- **Information supplied**:
--- START ---

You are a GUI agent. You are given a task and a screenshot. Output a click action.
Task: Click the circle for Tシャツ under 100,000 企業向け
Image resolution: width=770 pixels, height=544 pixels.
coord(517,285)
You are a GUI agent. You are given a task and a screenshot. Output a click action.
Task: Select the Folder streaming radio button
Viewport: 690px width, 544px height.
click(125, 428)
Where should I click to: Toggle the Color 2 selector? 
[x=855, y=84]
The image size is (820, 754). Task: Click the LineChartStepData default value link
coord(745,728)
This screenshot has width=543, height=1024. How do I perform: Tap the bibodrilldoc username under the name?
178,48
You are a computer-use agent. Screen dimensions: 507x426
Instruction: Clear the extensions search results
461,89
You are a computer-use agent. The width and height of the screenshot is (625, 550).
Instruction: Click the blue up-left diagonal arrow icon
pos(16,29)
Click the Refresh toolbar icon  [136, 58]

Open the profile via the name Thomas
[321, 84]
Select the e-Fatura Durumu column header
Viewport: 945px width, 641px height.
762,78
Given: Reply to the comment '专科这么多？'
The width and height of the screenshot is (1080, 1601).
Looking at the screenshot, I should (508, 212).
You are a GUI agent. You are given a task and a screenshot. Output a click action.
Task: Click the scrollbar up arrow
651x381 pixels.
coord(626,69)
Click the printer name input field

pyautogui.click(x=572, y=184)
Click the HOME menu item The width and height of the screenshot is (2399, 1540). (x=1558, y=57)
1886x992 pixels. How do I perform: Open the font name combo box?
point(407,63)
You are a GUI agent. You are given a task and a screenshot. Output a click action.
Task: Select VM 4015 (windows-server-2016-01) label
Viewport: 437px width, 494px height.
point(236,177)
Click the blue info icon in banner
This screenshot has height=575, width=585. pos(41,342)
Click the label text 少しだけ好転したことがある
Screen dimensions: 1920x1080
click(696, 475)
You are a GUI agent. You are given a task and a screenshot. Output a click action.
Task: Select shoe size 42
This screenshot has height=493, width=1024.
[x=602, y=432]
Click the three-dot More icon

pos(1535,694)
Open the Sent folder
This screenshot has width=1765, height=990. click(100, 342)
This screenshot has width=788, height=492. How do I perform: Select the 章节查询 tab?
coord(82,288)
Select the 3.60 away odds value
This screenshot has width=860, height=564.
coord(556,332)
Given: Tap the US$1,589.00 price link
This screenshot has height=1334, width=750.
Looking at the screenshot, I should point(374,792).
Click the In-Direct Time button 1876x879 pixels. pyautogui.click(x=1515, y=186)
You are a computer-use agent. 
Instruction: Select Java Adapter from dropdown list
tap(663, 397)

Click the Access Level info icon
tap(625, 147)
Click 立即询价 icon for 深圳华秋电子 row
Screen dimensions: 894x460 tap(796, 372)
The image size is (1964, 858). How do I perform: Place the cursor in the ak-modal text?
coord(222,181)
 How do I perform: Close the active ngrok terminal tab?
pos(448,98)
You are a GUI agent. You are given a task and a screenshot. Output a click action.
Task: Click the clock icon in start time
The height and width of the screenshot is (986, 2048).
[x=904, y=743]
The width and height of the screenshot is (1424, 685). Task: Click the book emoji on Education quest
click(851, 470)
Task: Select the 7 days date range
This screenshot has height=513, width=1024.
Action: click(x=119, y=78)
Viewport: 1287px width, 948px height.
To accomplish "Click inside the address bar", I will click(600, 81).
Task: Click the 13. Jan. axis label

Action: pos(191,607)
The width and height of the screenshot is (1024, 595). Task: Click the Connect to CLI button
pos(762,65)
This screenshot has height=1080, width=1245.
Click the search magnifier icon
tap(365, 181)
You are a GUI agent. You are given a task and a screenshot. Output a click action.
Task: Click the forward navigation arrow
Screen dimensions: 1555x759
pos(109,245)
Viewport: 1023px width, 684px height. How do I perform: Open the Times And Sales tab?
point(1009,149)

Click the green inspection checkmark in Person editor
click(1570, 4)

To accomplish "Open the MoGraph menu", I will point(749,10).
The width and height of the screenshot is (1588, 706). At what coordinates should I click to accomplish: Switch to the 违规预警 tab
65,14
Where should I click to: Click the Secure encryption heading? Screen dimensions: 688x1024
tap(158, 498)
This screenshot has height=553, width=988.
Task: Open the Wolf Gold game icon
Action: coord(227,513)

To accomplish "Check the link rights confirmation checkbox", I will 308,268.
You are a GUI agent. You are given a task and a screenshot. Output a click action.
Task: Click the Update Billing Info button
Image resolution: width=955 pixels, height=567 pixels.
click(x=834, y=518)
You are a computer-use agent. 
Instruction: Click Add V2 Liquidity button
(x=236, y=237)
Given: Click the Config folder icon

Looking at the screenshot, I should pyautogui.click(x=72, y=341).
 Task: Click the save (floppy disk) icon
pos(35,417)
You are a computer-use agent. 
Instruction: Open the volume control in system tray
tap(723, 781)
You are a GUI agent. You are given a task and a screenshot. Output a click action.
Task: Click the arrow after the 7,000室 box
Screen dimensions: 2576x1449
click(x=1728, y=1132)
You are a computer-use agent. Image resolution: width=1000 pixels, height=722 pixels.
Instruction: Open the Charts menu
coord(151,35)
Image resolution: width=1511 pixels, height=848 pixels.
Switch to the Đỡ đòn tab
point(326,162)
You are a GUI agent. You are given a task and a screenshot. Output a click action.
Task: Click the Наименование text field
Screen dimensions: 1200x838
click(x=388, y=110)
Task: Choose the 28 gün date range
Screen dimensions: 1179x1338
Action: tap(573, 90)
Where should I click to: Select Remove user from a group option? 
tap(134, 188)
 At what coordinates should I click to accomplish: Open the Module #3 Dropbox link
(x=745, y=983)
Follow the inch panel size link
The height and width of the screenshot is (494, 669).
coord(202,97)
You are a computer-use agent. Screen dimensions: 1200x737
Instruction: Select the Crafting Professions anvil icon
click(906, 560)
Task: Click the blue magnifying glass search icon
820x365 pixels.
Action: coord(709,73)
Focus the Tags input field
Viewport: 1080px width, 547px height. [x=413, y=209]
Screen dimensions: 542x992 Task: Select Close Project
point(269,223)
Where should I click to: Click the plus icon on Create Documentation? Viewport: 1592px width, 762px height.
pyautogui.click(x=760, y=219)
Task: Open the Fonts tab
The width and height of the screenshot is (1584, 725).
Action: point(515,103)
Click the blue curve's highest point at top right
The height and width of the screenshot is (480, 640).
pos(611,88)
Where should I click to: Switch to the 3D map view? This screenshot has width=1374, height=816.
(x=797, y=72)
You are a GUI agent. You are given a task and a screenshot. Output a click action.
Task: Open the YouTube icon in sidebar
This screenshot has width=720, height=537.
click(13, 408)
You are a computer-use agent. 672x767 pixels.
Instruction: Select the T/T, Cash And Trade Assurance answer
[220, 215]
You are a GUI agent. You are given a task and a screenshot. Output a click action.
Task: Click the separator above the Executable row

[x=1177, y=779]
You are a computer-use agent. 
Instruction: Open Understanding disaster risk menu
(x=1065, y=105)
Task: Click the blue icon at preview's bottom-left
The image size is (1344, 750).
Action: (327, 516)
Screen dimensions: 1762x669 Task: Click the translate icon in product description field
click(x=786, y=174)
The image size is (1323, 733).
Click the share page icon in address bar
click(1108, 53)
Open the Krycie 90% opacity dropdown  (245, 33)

--- END ---

- **Assigned task**:
The reply should consist solely of the lines above from the one that has "Viewport: 437px width, 494px height." through the one that has "Given: Tap the US$1,589.00 price link", reproduced exactly.

- **Task response**:
Viewport: 437px width, 494px height.
point(236,177)
Click the blue info icon in banner
This screenshot has height=575, width=585. pos(41,342)
Click the label text 少しだけ好転したことがある
Screen dimensions: 1920x1080
click(696, 475)
You are a GUI agent. You are given a task and a screenshot. Output a click action.
Task: Select shoe size 42
This screenshot has height=493, width=1024.
[x=602, y=432]
Click the three-dot More icon

pos(1535,694)
Open the Sent folder
This screenshot has width=1765, height=990. click(100, 342)
This screenshot has width=788, height=492. How do I perform: Select the 章节查询 tab?
coord(82,288)
Select the 3.60 away odds value
This screenshot has width=860, height=564.
coord(556,332)
Given: Tap the US$1,589.00 price link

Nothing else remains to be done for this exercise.